§ **Material for the task**
**********

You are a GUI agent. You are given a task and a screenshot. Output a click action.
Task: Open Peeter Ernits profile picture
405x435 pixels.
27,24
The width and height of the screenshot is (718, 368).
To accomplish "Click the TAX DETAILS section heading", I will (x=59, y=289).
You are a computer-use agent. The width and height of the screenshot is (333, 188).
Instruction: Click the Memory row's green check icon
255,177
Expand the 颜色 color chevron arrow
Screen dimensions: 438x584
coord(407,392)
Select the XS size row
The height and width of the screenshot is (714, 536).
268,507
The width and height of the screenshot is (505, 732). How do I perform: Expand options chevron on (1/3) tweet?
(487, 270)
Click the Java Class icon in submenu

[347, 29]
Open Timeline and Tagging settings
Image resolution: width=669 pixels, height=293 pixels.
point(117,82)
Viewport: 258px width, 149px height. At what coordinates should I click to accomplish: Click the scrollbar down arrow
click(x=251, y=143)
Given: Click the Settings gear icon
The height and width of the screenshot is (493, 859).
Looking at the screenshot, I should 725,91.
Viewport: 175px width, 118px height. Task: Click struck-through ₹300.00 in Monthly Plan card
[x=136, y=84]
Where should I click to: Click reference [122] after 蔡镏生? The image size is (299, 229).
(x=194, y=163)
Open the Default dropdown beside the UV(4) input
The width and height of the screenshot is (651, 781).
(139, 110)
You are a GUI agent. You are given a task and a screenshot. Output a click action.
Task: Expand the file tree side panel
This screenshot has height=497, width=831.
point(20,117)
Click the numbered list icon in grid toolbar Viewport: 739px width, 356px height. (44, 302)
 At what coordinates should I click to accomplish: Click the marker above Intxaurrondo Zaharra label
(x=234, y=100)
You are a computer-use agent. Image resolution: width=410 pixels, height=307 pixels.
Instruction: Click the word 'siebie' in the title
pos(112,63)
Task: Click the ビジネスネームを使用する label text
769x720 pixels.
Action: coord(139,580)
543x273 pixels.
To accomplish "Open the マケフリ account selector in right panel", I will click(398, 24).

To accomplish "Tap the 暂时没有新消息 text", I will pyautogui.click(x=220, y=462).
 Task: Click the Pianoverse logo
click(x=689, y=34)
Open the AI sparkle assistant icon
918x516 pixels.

**********

§ **Brief**
Return exactly the lines from the one containing "Intxaurrondo Zaharra label" to the last line of the data, and nothing more.

§ **Written answer**
 At what coordinates should I click to accomplish: Click the marker above Intxaurrondo Zaharra label
(x=234, y=100)
You are a computer-use agent. Image resolution: width=410 pixels, height=307 pixels.
Instruction: Click the word 'siebie' in the title
pos(112,63)
Task: Click the ビジネスネームを使用する label text
769x720 pixels.
Action: coord(139,580)
543x273 pixels.
To accomplish "Open the マケフリ account selector in right panel", I will click(398, 24).

To accomplish "Tap the 暂时没有新消息 text", I will pyautogui.click(x=220, y=462).
 Task: Click the Pianoverse logo
click(x=689, y=34)
Open the AI sparkle assistant icon
918x516 pixels.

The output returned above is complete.